The most frustrating part is seeing how the "solutions" are being handed out. When a high-profile creator like Michael Laws from Teaching Tech couldn't get his early XL to work reliably, Prusa didn't tell him to spend three days performing a complex CoreXY plastic part replacement. They shipped him a brand-new printer. They effectively admitted the early hardware was problematic by replacing it for someone with a platform, but for the rest of us, the "fix" is a link to a factory-level teardown guide. Why should we be expected to do Prusa’s assembly and QA work on our own time?
The math just doesn't lie. I’ve had my XL for 2.5 years and only have 520 hours on it because it's constantly down. I’ve had a Snapmaker U1 for 73 days and already have 1,000 hours on it. One is a tool I can rely on; the other is a project that never ends.
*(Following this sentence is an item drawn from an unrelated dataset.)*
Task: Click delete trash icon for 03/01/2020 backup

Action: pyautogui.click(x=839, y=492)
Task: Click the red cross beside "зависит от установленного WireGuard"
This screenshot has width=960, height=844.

I’m a long-time Prusa fan—I’ve already moved my MK4S to a Core One because they made that upgrade path easy and logical. I love the concept of the IDEX and the Core One L, but I won’t be purchasing anything else in the XL ecosystem until I see that Prusa is actually here for the users who supported them from day one. We don’t need a blog post about 2026; we need a functional solution for the machines we bought in 2023.
It was still working OK yesterday with a full-bed print (the wipe tower had to be minimised and moved) using two colours of PETG and TPU for hinges ... and two of the original 0.6 nozzles plus a replacement.
Cheerio,
RE: The XL is done forever, man. Game over. It's all gone to hell.
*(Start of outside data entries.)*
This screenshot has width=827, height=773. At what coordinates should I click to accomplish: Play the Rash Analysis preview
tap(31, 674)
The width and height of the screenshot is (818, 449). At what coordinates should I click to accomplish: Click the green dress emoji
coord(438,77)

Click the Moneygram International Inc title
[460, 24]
There are always people that are ok with a product and people that are not. In my case it works ok for simple prints, does a good job for multimaterial (except soft tpu) and is not so good with abs asa etc. I bought the enclosure to stop warping and i cant print due to module overheating errors. I changed the heatbed controller , moved around tiles but the problem remains. The problem goes away if i live the enclosure door open. Which is kind of funny since the enclosure is already filled with air gaps. The issue here is not if it just prints. Is if this is how 4k printer is supposed to get treated by the company that promoted it as a flagship a few years back. And even if it works, there is no actual improvement presented by the company even if there is reason and room for it. Printing tpe83a and seeing it warped around the nextruder gears is not something that shouts 5k well spend.
I mean yeah a hackerboard for 1.5k core one is obviously more importand than cooling improvents or tpu loading fixes on a 4k machine. I mean lets improve the nextruder part cooling on the mk4s extruder but heck who cares about the XL. They can print mods from printables. Prusa advertised easily implemented multi size nozzle print during a project. Heck its not that it cannot be done.. you just have to play around a bit in your slicer. Aa lets give them an enclosure... Lets give them a box with no actual heat sensors and put a hefty price on it because.... its a Prusa box. We will peoperly enclose our core line because we are running behind bambu labs. Etc etc etc
Thats the issue imho. As a printer it works now. As an advertised promoted and costed flagship it still falls short and thats not due to a bad design but my opinion to lack of interest from the company because price wise other companies caught up, while this was marinaring for two years after announcement and until its first release.
And finally they are so proud because another company presented a silicon head that cost more than 4th snapmaker u1.
I srill like it and use it .. what i actually dont care any more is the Prusa name. It doesnt worth the Premium. BL, snapmaker or even creality hhave nothing less than prusa. Except the price of course.